Конечно, подумал я тогда, но вот уже сидя на дюне, в жарких серебристых кустах, мне вдруг пришло в голову, что это не совсем так, то есть все гораздо запутанней. И я это, наверно, как-то почувствовал еще тогда, а потому ничего не сказал — просто стал целовать ее прохладные веки, щеки, губы, короче, тереться мордой в тихом восторге утоления печали. А теперь? Теперь мне казалось, что я больше не смогу выпустить ее из рук. Но вот беда: что я могу предложить ей в ответ на ее, ошеломившую меня, откровенность?
— А мне ничего и не надо, — сказала она, щурясь на водную гладь. — В смысле, ничего от тебя отдельного.
Ну вот, а некоторые обзывали ее сукой. Впрочем, и насчет недоверия — тут тоже, похоже, Анна погорячилась. Во всяком случае, когда моя маленькая птичка повела меня на вечернюю прогулку (потому что доктор наказала обязательно перед сном гулять, а не сразу после ужина кидаться в постель за, опять же настоятельно предписанными мне, положительными эмоциями), мы смогли наблюдать дивную дачную идиллию. «Пошли, — сказал я, — я покажу тебе родовое гнездо», — и мы не спеша дали крюка по тихим сумеречным улочкам, где редкие дети играли в бадминтон посередине проезжей части, мимо базара, мимо нового (ха-ха, ему уже сорок лет), пустынного ныне, пионерлагеря и пришли на нашу улицу. С высокого Борькиного крыльца, куда мы незаметно пробрались, наш дом через дорогу был, как на ладони.

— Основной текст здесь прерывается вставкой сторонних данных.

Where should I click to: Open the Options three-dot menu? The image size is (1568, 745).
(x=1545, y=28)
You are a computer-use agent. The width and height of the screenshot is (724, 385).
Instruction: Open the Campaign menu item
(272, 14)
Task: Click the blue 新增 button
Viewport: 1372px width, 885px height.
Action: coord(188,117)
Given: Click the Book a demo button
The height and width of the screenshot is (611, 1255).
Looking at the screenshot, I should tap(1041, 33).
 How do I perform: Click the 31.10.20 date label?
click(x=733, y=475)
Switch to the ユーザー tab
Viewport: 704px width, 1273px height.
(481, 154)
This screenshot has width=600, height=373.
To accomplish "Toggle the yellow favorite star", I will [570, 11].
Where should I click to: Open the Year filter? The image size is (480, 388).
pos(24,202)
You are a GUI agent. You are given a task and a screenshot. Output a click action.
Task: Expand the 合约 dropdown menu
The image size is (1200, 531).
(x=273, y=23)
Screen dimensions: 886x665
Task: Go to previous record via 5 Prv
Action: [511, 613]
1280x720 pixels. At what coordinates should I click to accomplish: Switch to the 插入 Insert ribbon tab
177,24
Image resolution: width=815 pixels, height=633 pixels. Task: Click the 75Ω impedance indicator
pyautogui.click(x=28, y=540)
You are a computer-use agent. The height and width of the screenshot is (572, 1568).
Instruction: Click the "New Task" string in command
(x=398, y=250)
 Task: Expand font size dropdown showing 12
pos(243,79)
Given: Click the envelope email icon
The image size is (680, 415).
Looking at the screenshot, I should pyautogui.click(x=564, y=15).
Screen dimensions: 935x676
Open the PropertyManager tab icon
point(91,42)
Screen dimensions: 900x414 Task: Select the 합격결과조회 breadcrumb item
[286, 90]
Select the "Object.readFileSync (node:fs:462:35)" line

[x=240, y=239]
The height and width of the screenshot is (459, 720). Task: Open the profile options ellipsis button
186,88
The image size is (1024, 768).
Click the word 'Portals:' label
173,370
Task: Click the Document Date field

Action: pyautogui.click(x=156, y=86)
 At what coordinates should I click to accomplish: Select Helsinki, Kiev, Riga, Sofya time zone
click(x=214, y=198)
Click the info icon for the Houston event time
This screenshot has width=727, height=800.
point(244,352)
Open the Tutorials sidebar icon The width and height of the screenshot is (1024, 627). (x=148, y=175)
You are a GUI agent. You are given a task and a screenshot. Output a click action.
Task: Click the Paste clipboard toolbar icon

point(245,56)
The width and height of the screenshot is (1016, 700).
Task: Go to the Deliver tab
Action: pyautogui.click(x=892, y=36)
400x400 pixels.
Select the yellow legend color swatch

«Ничего себе хоромы!» — удивилась моя птичка, а меня удивило другое: никакой светомаскировки не было и в помине — на веранде сияла люстра, окна были настежь, из беседки доносился Колькин голос, вещавший по-английски, судя по тому, что оттуда вышла Анна с ведерком для льда, там имели место международные связи, а на веранде, куда она направилась, я разглядел старуху Кэт с книжкой в шезлонге. Но это теперь так хорошо видно, а раньше веранду заслоняла большая береза, на которой Анька-то и скрывалась от этой самой Кэт. И сирень была много выше, и дальше весь сад — сплошные дебри из яблонь. Я помню, мы забирались к Борьке на балкон и оттуда тихо шпионили, дожидаясь момента, когда можно будет незаметно проскользнуть к нам за чем-нибудь до смерти нужным, но так, чтобы нас не поймали и не посадили обедать, или ужинать, или не уложили спать.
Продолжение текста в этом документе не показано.